Probably a reason this campaign was such a tough one was that the Russians didn't contribute anything to the attack. This was because they wanted Constantinople for themselves, and were worried their allies might take it for themselves. What would have happened if the Russians had put aside their fears and helped? Who knows!

The Beginning


The beginning was slow, due to the fact that politicians were having second thoughts, so the admirals of the fleet, Carden and De Robeck, just sat there a bit. During this time, Carden had a nervous breakdown, leaving all his troops to De Robeck. The rest of the wait was due to mines, which had to be cleared before moving on with the offensive. However, after clearing all the mines needed, a small Turkish minelaying ship managed to slip past the guards and lay mines where they were already supposedly cleared, leaving a nasty surprise for the ships coming their way. A day later, De Robeck entered the strait. His aim was to destroy the only guns capable of destroying his ship. These guns were located in the Narrows, a part of the strait only a mile side to side. De Robeck stopped just far enough away to make the ship-destroying guns ineffective, and sent blast after blast of explosives into the fort. Then he sent the four French battleships out to face the fort and both fired at each other for a long time. Then, as the battleships were withdrawing, one suddenly blew up, courtesy of the unknown mines. Soon after, a British ship also exploded, and minetrawlers that were sent out came under fire by Howitzers from the hills. Then two more British ships were hit. It was a disaster! De Robeck, however, got replacements: five new battleships to compensate for the four that blew up. De Robeck had decided now the it would be a good idea to have an army land along the Gallipoli peninsula, as he believed, "It is less likely the Dardanelles will be forced by battleships than at one time seemed possible." However, if De Robeck had simply returned to the strait straight away, he would have found that the Turkish and German forces had dangerously low ammunition, and they had no more mines. However, instead De Robeck started the Gallipoli offensive.

The Middle


On the Gallipoli peninsula, the advantage was height. The heights on Gallipoli controlled everything around it, including the Dardenelles, Constantinople, and the peninsula itself. The British and French wanted to take these heights from the Turkish and German forces guarding them, and then use them to crush Constantinople and the Dardanelles. The Turks, however, were preparing defenses.
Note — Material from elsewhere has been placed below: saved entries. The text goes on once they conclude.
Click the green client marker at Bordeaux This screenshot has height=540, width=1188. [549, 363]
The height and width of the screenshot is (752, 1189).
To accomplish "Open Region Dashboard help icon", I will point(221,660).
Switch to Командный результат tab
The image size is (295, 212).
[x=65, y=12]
Otto Limon van Sanders, who was given the task of saving the peninsula, after seeing the sorry state of his army, said, "If the English will leave me alone for eight days!" Amazingly, the English allowed him four weeks due to the fact that their own attack force was as confused as the Turkish defense. The English had to transport everything back across the Mediterrainian, unload, reload, and come back. So Sanders put together defenses, and when the attack came, he was well enough defended. However, the invasion still should have easily succeded: Sanders had deployed a lot of his troops to positions where the enemy wasn't landing, and the British and French forces outnumbered the Turkish forces by a lot. Amazingly, at every single beachhead, the troops were not getting orders from De Robeck. They sat around, giving Sanders time to deploy his troops to stop the attacks. Then the French and British were dealt with. In two cases, the British dug in and waited for an attack that would never come. In three cases, the British were forced off the beachhead, believing they were facing the main concentration of Turkish troops, when really it was a pathetically small force that couldn't do much. In another three cases they sat around doing nothing waiting for the Turks to come get them. There were battles, but most of them were won by the Turks at great cost, usually leaving the Turkish forces depleted and the much larger British forces running. One particulary great attack was when Mustafa Kemal, a Turkish commander, charged an area that was well-protected by the British with these words to his men: "I do not order you to attack, I order you to die." Kemal was making a name for himself in Gallipoli, that is for sure.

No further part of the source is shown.